Kim Catrall and Miley Cyrus in the same dress. Dress, thumbs up. But did those hideous shoes come with the dress? Miley, halloween's over, those horrendous spikes need to go, now!
I luv Kim's necklace though.


On Miranda - Bottega Veneta Dress. On Samantha - a dress by Patricia Fields, Very very sexy! On Charlotte - Dior all the way!

Like only what Carrie's wearing. Rest scares me!

SJP!!! How could you even agree to wear THAT!! The PANTS!! *Barf* need fresh air NOW NOW NOW


Back to the 80s ?? I like. Especially Samantha! Love that confidence!

And finally, the John Galliano for Dior newspaper print dress from his Fall 2000 collection... Some things are best left in the past... Sure newspaper prints rocked back then... no matter how much even SATC tries, it cannot hope to revive this!! Today, it is simply HIDEOUS!! Sorry SJP!

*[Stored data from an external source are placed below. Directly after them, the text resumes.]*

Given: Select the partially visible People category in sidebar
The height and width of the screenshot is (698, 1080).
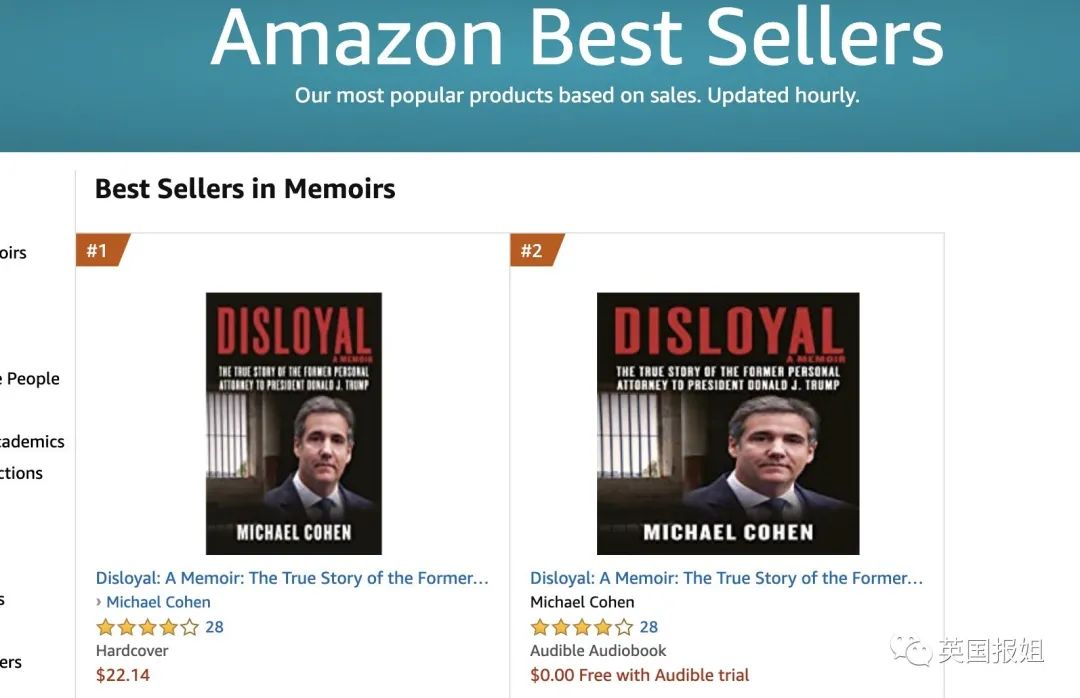Looking at the screenshot, I should pyautogui.click(x=30, y=379).
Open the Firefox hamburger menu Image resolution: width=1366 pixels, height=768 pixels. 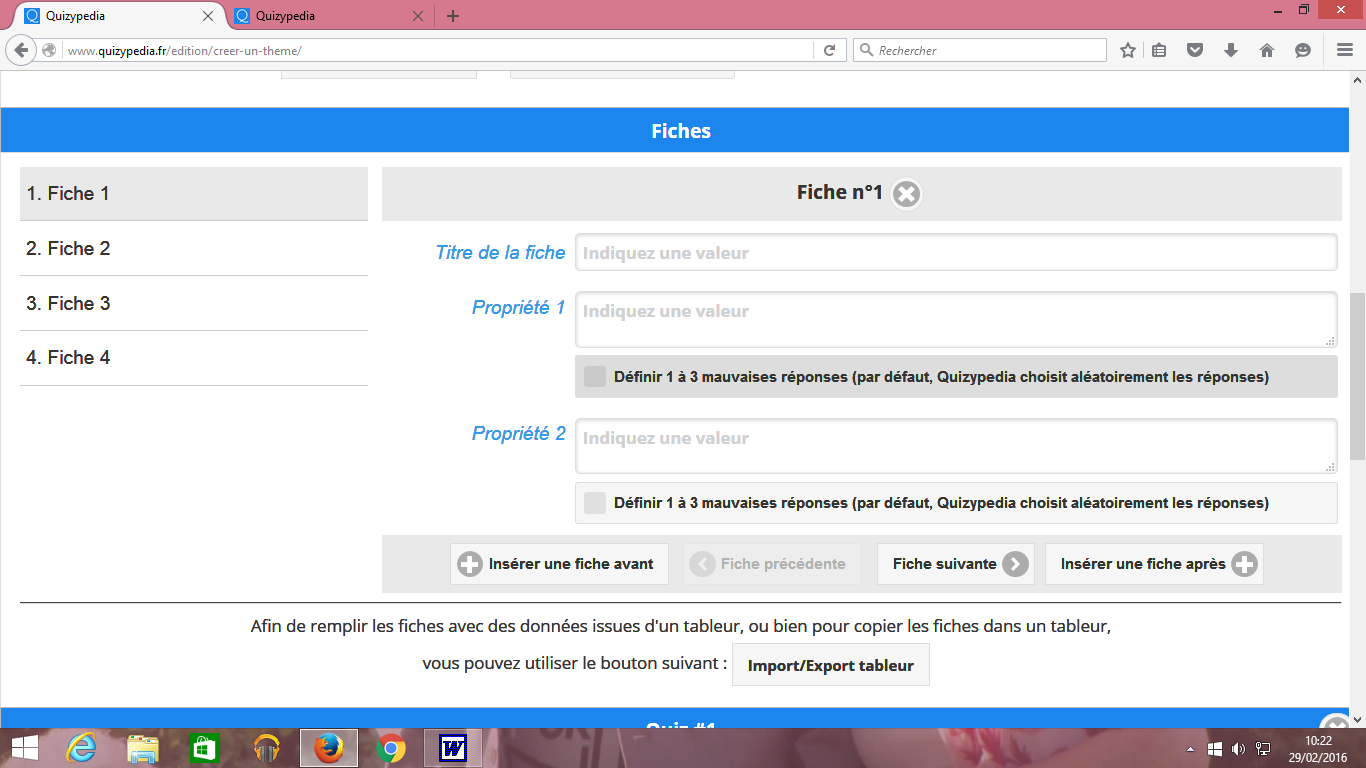click(x=1345, y=50)
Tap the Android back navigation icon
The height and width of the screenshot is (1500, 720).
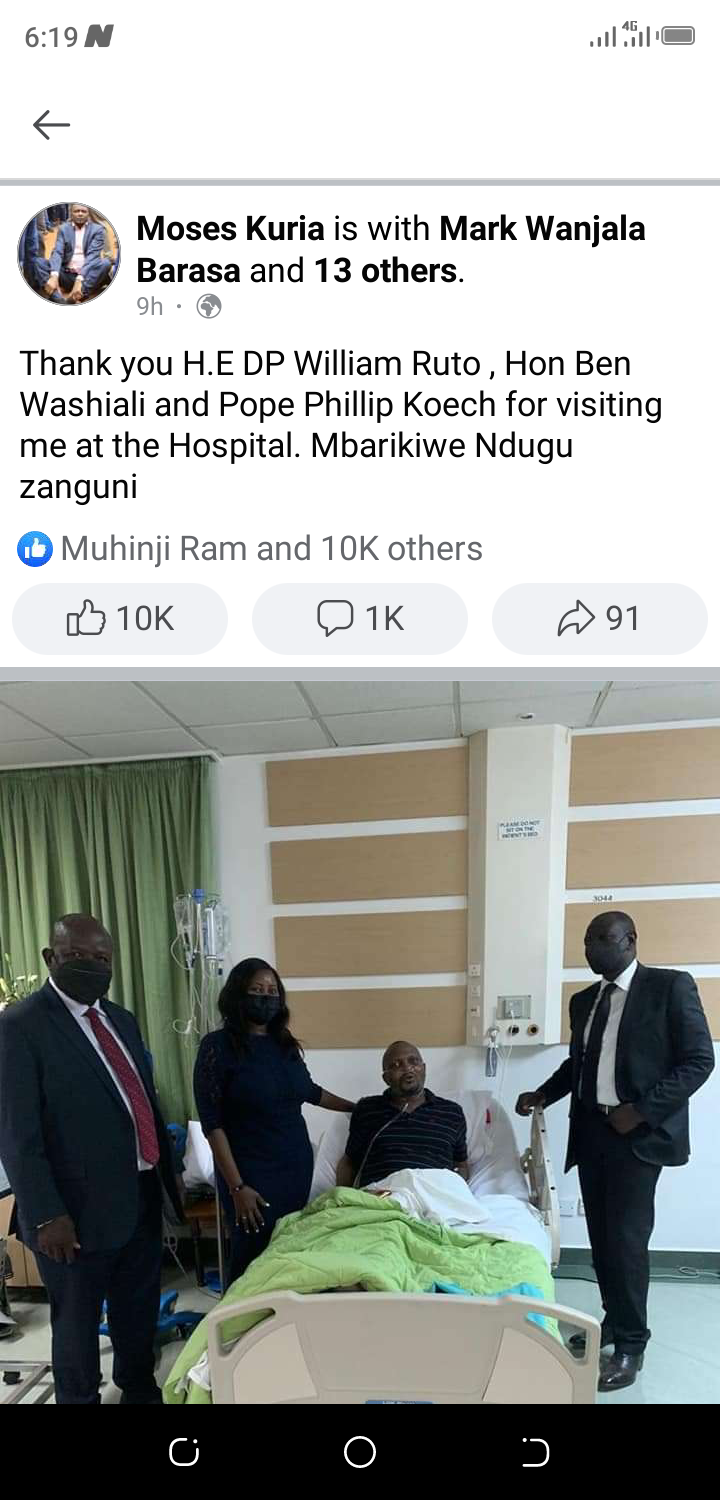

So thats about SATC2... I apologize for any kind of offense but I had extremely high hopes from this movie... Overall, apart from a few dresses and the golden sparkle shoes, its a thumbs down.

Later,

Heta.

3 comments:

Neeraj said...

Criticism is one job u shud certainly try ur hand at!!

ISHANI said...

1. THIS IS A MINI BLOG…A MINI CRIBBY BLOG….YOU WERE WARNED
2. SATC 2= HIDEOUS
3. SJP
a) Get over Halston…just coz ur on the board does NOT mean that’s the only brand you’ll ever wear
b) Your husband cooks dinner or you eat a takeout, you live in a fantastic apartment in NY, you both don’t want children, you have 2 HUGE walk in wardrobes filled with the best labels in the world…. EXPLAIN to me WHAT is the PROBLEM??? No nightout on a MONDAY night when the market is CRASHING is NOT a problem warranting a MID LIFE crisis!!!
4. CHARLOTTE
a) lesbian or not sack the nanny who flashes her boobs…NOW
b) do NOT wear vintage in the kitchen while making cupcakes with the children…OOPS sorry forgot…you are a child…ne1 who wears vintage in the kitchen has the mental IQ of a child
5. SAMANTHA
a) You are not a prostitute…not at 52
b) You cant be 1 because you are scaring all those guys with your ammunition on the red karoke dress
c) You should have died of AIDS by now
6. MIRANDA
a) irrelevant

I’LL GO ON AND ON AND ON..THE VICIOUSNESS CAN NEVER END…NOT WHEN YOU CRASH AND BURN MY EXPECTATIONS

ISHANI said...

ppl all over the world aspire to live the experience called NEW YORK...every1...everywhere... NEW YORK... NOT....ABU DHABI!!!

plus you shot in morroco and not even Abu Dhabi!! what was tht abudhabiabudhabi harping about??
i'll barf if i hear the word that starts with a ends with i and filled with sand in the middle!!!!